5. And on the West Coast , evidence today shows that a monster quake in 1700 ruptured 500 miles of the ground from Puget Sound south and sent a huge tsunami that flooded coastal Japan . In example (5) eshow (a REPORTING event) is just describing the event esend instead of encoding

a cause relation with it. Our model fails to identify eshow as a REPORTING event because in the

TimeBank corpus of events there is a total of 9 instances of the verb “show” and only 2 instances are of REPORTING class. Therefore, in the future we need more training data for the semantic classes of events to avoid mistakes in identifying these semantic classes. The TimeBank corpus contains only 7924 instances of verbal events and thus it can result in wrong predictions of the semantic classes as demonstrated by the example (5). In this situation, we can utilize other resources with the semantic classes of verbs. For example, WordNet provides 15 semantic classes of verbs and we can acquire a large number of instances of these classes from the WordNet’s glosses/examples. Some of the above mentioned 15 classes are VERB. Body, VERB. Communication, VERB.Cognition, etc. Here, the VERB.Communication closely maps to the REPORTING events. For the current task, we can acquire the instances of verbs from the WordNet and organize the 15 semantic classes of verbs into the categories Cev and ¬Cev. The fine-grained 15 semantic classes of verbs and their large number of instances from

the WordNet may help achieve better results for the current task.

• In the rest of the 9% instances of the false positives, two events are either encoding comparison or temporal only relations and are mistakenly identified as causal relations. As discussed above, the model for identifying causality needs to deeply process natural language instances to distinguish non-cause

relations (i.e., expansion, continuation, list, comparison and temporal only) from the causal relations.

False Negatives

After the analysis of false negatives, we observed the following frequent case of errors:

• In about 88% instances of the false negatives, the verb-verb pairs apparently encode a non-cause relation but some facts about these pairs allow them to encode causality. Consider the following example of a such pair:

6. Leave it alone and unlocked and you might return to find a stranger sitting in the driver’s seat just getting the feel of the car.

Apparently the pair “leave-sit” seems to be a non-causal pair and in our test set there is a total of 5 instances of this pair with the label ¬C. Example (6) is the only causal instance of this pair in our test set. The background knowledge KB1BCA predicts that this pair has a high tendency to encode

non-causality. Using the background knowledge KB1BCA, our model predicts correct label (i.e., ¬C)

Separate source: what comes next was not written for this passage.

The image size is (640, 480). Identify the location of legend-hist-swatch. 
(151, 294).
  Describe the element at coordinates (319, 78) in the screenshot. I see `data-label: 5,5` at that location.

on 83.33% instances of the pair “leave-sit”. In order to predict the label C for example (6) our model needs to have more specific knowledge about the pair “leave-sit”. For example, our model should know that “if you leave some space X then somebody can sit on the space X”. Also our model must have information that “it” and “the driver’s seat” are more or less referring to the same entities in example (6). After acquiring the above mentioned information we need to validate if the above rule (i.e., Leave some space X → somebody sit on X) is satisfied in the context of example (6) or not.

• In about 12% instances of the false negatives, the verb-verb pairs apparently seem to encode causality with a high tendency and the background knowledge KB1BCA has failed to identify the causal connec-

tions. For example, the pair “want-push” seems to encode a causal association but KB1BCA considers

this pair as a non-causal pair. There is a total 2 cause and 4 non-cause instances of this pair in the test set. So our model does not reduce recall a lot by considering the pair “want-push” as non-causal pair. But in future we need to incorporate more sources of knowledge to determine the accurate tendency of each pair to encode causation.